I was wondering how on earth one does wash a quilt, anyway–hey, I’m only a quilt detective, not an expert here–and I was wishing suddenly that I did speak Spanish so I could get some tips from her. Not that I even own a quilt anyway, but heck, my curiosity was piqued!
Before my curiosity could go any further, though, I saw Raoul turn the quilt over and that’s when I saw the letters — I couldn’t see what they were exactly, but that’s when I knew we had our quilt. And here I had doubted the kid!
The trouble was, she quickly turned the quilt back over and folded it again in haste. For a second, I thought she might be on to us or something, but then she smiled at Raoul and gave him a pat on the shoulder. Raoul left then, with what seemed like a hearty “thank you” and left the laundromat.

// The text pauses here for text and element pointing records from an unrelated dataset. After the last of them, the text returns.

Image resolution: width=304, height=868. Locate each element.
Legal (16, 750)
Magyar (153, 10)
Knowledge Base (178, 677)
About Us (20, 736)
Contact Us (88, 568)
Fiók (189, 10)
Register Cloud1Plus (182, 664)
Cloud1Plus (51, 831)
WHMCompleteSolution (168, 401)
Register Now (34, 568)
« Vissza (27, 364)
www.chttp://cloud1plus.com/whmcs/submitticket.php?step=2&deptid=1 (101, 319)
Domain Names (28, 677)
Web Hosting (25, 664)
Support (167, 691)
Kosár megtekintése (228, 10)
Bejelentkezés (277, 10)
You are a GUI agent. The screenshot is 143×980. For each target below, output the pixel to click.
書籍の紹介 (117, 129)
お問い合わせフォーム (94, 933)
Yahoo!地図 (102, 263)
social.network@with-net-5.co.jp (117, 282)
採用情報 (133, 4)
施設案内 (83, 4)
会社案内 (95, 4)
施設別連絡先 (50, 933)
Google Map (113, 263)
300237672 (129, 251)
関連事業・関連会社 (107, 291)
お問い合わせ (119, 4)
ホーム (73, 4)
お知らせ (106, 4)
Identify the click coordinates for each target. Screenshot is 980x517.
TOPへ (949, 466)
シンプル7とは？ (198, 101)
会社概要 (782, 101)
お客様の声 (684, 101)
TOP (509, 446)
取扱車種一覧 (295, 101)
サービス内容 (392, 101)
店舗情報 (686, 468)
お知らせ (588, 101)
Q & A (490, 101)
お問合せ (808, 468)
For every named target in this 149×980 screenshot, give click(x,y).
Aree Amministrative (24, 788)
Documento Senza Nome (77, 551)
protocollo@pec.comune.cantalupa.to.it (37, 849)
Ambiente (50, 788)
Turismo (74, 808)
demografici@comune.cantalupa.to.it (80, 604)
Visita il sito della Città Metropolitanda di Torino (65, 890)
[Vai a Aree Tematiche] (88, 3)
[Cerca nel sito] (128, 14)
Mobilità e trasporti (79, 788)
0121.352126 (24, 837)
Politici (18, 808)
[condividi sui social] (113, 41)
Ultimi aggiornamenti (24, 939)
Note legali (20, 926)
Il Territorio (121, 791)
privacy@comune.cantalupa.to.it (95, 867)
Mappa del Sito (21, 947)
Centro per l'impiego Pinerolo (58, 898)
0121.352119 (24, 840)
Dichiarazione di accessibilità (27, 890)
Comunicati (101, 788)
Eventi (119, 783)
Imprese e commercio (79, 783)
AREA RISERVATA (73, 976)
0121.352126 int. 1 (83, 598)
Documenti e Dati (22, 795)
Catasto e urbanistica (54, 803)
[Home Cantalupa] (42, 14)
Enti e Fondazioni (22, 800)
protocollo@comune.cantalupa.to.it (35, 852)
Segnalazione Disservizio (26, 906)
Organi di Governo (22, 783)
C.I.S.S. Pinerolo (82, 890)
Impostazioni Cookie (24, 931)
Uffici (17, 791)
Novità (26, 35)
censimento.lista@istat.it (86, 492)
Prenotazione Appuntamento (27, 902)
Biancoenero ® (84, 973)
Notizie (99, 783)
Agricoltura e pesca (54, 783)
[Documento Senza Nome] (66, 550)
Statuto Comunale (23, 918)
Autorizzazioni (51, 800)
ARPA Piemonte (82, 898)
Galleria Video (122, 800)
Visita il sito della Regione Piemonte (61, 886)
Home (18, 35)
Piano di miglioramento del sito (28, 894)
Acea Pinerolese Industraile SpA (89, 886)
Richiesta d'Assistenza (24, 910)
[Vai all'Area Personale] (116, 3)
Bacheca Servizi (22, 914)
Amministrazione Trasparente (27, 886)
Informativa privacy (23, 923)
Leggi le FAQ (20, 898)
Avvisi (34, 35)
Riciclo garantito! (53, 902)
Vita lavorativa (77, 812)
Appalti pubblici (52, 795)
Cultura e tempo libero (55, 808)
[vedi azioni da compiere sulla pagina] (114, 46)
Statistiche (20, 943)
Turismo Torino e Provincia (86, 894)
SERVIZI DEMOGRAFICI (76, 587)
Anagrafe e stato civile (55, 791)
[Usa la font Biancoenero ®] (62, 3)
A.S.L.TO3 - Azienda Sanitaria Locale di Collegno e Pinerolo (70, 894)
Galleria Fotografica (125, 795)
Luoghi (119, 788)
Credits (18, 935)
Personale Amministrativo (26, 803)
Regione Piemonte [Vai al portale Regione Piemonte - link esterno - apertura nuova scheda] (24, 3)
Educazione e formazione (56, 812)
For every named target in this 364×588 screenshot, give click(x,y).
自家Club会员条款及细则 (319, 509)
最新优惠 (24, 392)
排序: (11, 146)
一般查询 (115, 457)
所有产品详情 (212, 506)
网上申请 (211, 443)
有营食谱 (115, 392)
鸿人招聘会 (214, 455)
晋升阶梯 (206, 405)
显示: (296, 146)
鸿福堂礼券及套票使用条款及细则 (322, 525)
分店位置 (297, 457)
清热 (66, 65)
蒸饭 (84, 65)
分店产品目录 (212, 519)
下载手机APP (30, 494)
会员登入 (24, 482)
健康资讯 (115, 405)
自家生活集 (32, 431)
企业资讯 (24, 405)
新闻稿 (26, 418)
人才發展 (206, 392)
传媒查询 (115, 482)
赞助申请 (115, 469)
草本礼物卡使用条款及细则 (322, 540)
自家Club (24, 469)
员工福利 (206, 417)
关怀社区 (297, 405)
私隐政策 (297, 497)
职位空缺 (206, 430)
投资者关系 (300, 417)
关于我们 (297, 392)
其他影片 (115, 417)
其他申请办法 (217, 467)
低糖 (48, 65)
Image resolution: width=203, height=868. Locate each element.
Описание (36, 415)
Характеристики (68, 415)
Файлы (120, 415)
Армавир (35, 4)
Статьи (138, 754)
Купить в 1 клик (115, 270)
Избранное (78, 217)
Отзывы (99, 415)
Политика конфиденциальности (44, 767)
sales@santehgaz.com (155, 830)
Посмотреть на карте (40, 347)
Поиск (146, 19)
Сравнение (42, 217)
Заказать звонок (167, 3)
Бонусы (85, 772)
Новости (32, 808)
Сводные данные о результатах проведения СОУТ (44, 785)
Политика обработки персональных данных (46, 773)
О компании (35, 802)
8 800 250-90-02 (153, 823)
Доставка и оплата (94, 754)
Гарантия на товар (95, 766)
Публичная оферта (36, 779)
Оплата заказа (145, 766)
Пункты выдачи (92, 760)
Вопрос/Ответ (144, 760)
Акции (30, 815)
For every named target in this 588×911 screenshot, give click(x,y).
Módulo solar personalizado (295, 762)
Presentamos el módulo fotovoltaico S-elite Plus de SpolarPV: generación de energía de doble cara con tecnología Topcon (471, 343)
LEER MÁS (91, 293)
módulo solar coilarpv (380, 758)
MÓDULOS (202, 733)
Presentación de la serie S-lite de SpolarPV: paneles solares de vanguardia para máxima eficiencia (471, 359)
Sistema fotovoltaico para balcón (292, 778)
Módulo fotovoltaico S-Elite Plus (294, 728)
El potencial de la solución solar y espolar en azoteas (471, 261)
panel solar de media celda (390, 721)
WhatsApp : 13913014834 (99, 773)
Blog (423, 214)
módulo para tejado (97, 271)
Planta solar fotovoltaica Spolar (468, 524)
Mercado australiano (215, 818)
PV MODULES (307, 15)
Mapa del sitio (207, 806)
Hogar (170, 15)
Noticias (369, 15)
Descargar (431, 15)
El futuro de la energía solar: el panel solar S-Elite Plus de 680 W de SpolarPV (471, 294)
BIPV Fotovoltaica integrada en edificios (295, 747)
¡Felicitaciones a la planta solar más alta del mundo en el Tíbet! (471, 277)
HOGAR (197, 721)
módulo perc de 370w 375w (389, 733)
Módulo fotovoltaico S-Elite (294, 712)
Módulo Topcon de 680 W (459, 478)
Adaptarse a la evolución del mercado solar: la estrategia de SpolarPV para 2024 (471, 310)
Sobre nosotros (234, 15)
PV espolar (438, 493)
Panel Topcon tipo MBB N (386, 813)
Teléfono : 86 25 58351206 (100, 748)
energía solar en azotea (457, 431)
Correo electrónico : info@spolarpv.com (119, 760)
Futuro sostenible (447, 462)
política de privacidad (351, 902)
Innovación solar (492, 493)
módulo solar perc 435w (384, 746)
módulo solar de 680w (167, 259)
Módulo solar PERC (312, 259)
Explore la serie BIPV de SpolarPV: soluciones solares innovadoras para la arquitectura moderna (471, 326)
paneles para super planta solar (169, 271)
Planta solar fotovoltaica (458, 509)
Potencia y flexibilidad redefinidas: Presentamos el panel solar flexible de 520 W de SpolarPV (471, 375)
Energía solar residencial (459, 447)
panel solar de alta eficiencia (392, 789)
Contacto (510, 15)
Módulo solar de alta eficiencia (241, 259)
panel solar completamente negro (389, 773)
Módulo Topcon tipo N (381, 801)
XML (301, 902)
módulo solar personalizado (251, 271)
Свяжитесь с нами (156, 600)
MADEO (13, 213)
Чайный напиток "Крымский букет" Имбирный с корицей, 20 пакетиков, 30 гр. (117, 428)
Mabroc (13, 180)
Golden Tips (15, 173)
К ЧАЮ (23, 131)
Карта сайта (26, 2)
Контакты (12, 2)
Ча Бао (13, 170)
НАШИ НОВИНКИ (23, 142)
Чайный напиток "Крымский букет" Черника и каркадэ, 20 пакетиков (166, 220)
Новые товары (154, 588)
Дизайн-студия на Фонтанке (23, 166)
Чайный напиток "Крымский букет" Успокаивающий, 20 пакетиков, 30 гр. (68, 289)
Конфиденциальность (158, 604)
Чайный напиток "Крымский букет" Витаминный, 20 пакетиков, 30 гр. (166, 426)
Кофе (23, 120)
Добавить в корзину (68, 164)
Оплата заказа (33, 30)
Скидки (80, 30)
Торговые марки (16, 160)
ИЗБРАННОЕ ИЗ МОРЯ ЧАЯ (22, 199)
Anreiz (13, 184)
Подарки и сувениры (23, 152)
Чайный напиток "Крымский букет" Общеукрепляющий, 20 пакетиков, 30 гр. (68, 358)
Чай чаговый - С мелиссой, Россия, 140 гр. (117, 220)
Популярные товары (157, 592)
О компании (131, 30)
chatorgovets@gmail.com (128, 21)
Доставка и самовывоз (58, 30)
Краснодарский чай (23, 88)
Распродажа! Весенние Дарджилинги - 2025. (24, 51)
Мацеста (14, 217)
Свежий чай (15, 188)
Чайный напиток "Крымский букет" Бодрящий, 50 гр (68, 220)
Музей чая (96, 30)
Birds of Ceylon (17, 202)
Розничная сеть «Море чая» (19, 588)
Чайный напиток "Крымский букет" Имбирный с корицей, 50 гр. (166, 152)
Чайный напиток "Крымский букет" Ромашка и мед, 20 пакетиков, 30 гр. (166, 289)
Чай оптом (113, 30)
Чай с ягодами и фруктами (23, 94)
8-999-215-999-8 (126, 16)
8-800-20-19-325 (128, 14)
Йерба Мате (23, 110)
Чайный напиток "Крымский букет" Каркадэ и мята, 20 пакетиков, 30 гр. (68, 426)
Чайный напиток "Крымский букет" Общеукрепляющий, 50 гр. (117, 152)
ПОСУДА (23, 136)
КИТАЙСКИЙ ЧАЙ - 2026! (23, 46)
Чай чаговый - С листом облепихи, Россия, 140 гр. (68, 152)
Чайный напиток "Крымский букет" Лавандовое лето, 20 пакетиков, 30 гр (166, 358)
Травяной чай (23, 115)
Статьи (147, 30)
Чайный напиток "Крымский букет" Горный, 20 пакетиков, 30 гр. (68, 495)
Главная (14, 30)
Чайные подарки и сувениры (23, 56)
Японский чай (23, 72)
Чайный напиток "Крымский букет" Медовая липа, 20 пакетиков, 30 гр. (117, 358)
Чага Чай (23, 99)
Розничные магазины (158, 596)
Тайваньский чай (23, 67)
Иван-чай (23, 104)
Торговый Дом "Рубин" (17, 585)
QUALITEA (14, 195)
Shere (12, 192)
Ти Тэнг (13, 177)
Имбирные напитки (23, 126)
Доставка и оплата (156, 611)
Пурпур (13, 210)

A long spin cycle later, I was able to join him outside without arousing suspicion. “So, did you get some good washing tips?” I nudged him.
“And then some,” he said, grinning.
Well, at least you can’t fault the kid for being enthusiastic! I even smiled in spite of myself, although I knew that his grinning was more of a bragging thing with him. Still, how could you resist?
“I got the goods, Mitzi, I got the goods.” He held up his little notebook with a scribbled border on it, and the letters “ll” on the left side. What really caught my eye, though, was what he had scribbled on the bottom of it–”10:00 p.m.”
Tick… Tock… Ten O’Clock
“What’s with the 10:00 p.m.?” I asked.
His eyes got all big. “I know, that’s what I thought. For a second, I almost asked her myself, I was so surprised! I think we’re on to something here, Mitzi!!”
“Good job, kid,” I patted him on the shoulder. “I must say, you never cease to amaze me as you continue to dazzle the neighborhood.”
“Yep, it must just be my natural charm, I guess,” he responded.
“So tell me, how do you wash a quilt?” I asked. (What can I say, a girl was curious!)
“Wouldn’t you like to know,” he stuffed his notebook back in his pocket, as his cool demeanor took over from his wide-eyed enthusiasm of just a minute earlier. “Wouldn’t you like to know.”
Actually, I’d like to know a lot of things, not the least of which was what was this mystery quilt about? And what’s a quilt doing with “10:00 p.m.” scribbled on the back of it? These things and more a quilt detective had to know.
But first things first — I still had drying to do.